SUP指令では使い捨てプラスチック製品による海洋汚染に言及しており、EUの海岸で見られる廃棄物の70%を占める上位10種の製品について規制を課している。主に使い捨て食器類、ビニール袋、食品包装などだ。

2016年にはレジ袋の有料化

筆者が住むオランダでは、2016年にレジ袋の有料化、2021年に使い捨て食器やストローなどのプラスチック製品の市場撤廃と、段階を追って削減が進められている。  

そして2023年7月から新たに「飲食物の持ち帰りに使い捨てプラスチック容器を使わない。必要な場合はその費用を消費者から徴収する」という取り組みが始まった。いわゆるテイクアウトやデリバリーで使い捨てプラスチック容器の使用を減らす、という意味だ。規制の対象は、店外ですぐに食べられる形式の飲食物である。

世界100カ国以上の現地在住日本人ライターの集まり「海外書き人クラブ」の会員が紹介する。

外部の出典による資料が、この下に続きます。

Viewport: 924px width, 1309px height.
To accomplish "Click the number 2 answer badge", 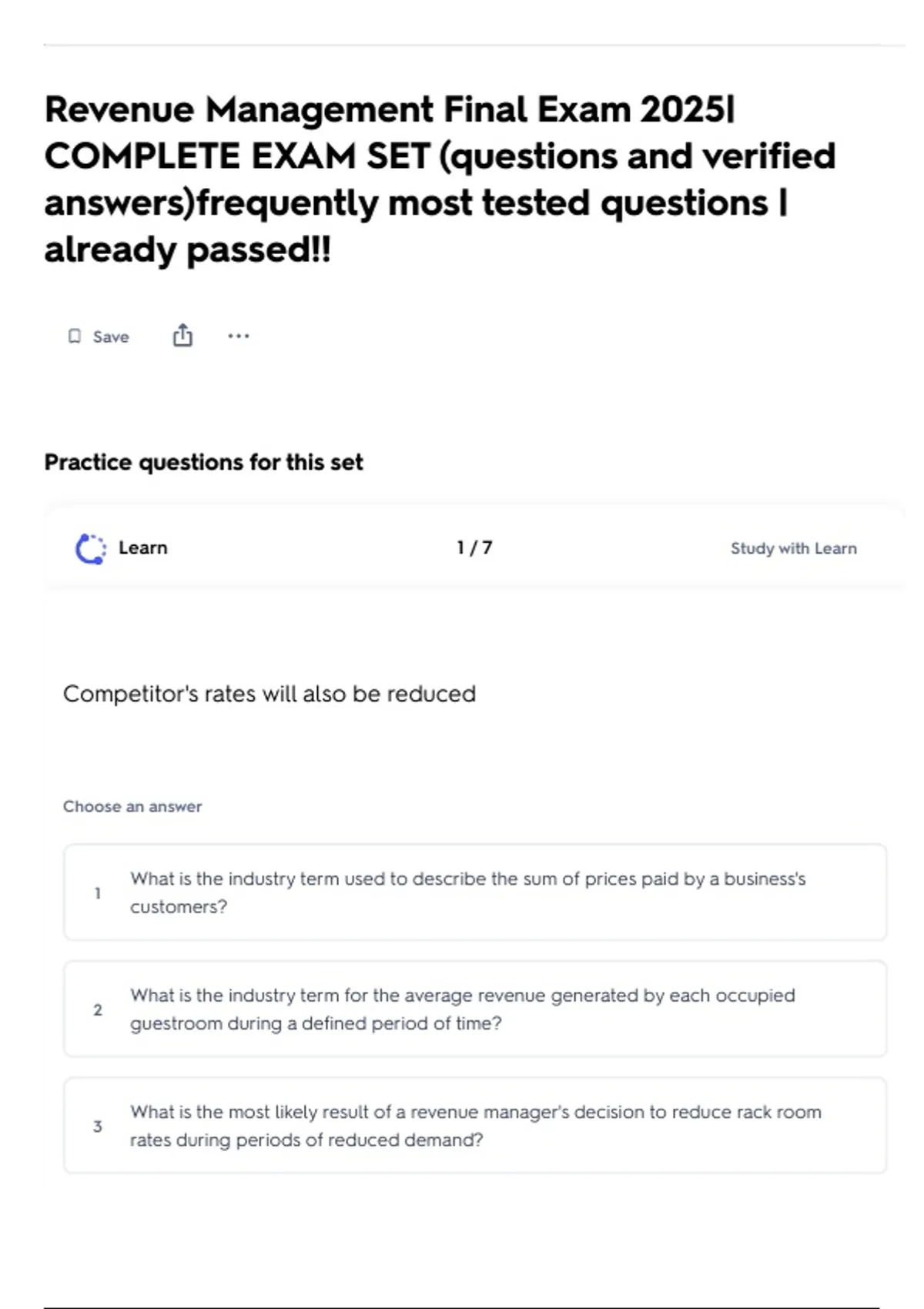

持ち帰り用プラスチック容器の規制に伴い、大手ファストフードチェーンのマクドナルドは、2023年6月27日から持ち帰りのドリンクに対して、使い捨てプラスチックに代わる「デポジット容器」を導入した。

デポジットとは「一時預かり金」や「保証金」という意味だ。消費者はドリンク購入時にデポジット容器代として1ユーロ(約163円)を上乗せして支払い、容器を持ち帰る。そして使用済み容器を店舗へ持っていくと、その1ユーロが返金される。

使い捨て容器は1つ「41円」

従来通り、使い捨てプラスチック容器を選ぶこともできるが、この場合は容器代として25セント(約41円)を支払わなければならない。マクドナルドのドリンク容器は紙製ではないかと思われるかもしれないが、内側にプラスチックのコーティングがされているのだ。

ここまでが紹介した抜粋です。